# 10 new ebikes for 2020



## Francis Cebedo (Aug 1, 1996)

I like this guy. Pretty sharp and enthusiastic






Any favorites that stand out?


----------



## Bigwheel (Jan 12, 2004)

You could do better than that pommie FC. Of the ones mentioned by my count here you will see the Commencal, Trek and Cannondale and that is all. You need to get a US top ten going!


----------



## ziscwg (May 18, 2007)

Bigwheel said:


> You could do better than that pommie FC. Of the ones mentioned by my count here you will see the Commencal, Trek and Cannondale and that is all. You need to get a US top ten going!


Unfortunately, we don't have a "Rob" like guy here in the US doing something like him.


----------



## Bigwheel (Jan 12, 2004)

ziscwg said:


> Unfortunately, we don't have a "Rob" like guy here in the US doing something like him.


Actually there is a site that does go over lot's of different bikes including eMTB's https://electricbikereview.com

However they are not focused solely on mtb's and they charge for their "services" in that manufacturers submit products to them and pay a fee as I understand it. I have watched a few of them and the guy is a bit goofy and wears his helmet all the time, even at events indoors, and rides in white sneakers but for the most part he is honest and now it seems he has taken on another person, "mikey", that has done some factory tours also.

Someone described Rob as a professional forum maker and Patreonizer and I think that is an accurate description. I don't think he really knows all that much about bikes and is learning as he goes along. Can't dispute that he has gathered a following and get's invited to the product launches so he has that going for him.

Perhaps MTBR would be in better shape with regards to getting bike companies to submit for "review" if this part of their empire wasn't so known as anti-e bike and those that manufacture them lists it has allowed in the past and the general negative vibe that gets inserted here with regularity even after the new "rules" were laid down. This site does well written content and could easily do so with eBikes.

------------------------------------------------

PROBLEM SET |
1) Rewrite the ebike thread, starting at the words "Perhaps MTBR would" and stopping after the words "so with eBikes.", with "MTBR" changed to "the forum".
2) Copy out the records verbatim, beginning at the line that contains "Essential [92, 600]" and stopping after the line that contains "whenever (558, 633)".

EXERCISE MATERIALS |
------------------------------------------------

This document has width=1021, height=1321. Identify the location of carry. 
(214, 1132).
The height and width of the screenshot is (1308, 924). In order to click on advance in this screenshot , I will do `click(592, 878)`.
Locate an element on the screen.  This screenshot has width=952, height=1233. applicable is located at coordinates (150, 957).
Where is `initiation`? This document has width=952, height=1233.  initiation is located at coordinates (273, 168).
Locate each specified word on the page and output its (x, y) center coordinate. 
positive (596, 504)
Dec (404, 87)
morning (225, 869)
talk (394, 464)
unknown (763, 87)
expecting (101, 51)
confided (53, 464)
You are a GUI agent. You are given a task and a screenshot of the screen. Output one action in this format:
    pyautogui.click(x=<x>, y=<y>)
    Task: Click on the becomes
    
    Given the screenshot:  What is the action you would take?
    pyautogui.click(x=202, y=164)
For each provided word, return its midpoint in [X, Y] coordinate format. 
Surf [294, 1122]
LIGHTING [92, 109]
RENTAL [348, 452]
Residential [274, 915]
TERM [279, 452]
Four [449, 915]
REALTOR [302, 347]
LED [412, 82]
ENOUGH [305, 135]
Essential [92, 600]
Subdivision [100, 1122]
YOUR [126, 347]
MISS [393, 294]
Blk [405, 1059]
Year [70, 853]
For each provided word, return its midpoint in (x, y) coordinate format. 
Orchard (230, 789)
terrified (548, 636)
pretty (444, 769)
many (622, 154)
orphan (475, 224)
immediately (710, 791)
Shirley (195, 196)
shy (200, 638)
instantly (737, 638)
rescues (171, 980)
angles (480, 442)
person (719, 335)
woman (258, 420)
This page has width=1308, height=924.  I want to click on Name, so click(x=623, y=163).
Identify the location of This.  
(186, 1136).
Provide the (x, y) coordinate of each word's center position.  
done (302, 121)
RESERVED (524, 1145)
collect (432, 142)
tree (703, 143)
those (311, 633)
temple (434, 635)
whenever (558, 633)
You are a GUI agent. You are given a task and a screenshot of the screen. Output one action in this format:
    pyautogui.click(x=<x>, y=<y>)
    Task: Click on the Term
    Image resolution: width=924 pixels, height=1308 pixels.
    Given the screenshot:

------------------------------------------------

EXPECTED ANSWERS |
1)
Perhaps the forum would be in better shape with regards to getting bike companies to submit for "review" if this part of their empire wasn't so known as anti-e bike and those that manufacture them lists it has allowed in the past and the general negative vibe that gets inserted here with regularity even after the new "rules" were laid down. This site does well written content and could easily do so with eBikes.

2)
Essential [92, 600]
Subdivision [100, 1122]
YOUR [126, 347]
MISS [393, 294]
Blk [405, 1059]
Year [70, 853]
For each provided word, return its midpoint in (x, y) coordinate format. 
Orchard (230, 789)
terrified (548, 636)
pretty (444, 769)
many (622, 154)
orphan (475, 224)
immediately (710, 791)
Shirley (195, 196)
shy (200, 638)
instantly (737, 638)
rescues (171, 980)
angles (480, 442)
person (719, 335)
woman (258, 420)
This page has width=1308, height=924.  I want to click on Name, so click(x=623, y=163).
Identify the location of This.  
(186, 1136).
Provide the (x, y) coordinate of each word's center position.  
done (302, 121)
RESERVED (524, 1145)
collect (432, 142)
tree (703, 143)
those (311, 633)
temple (434, 635)
whenever (558, 633)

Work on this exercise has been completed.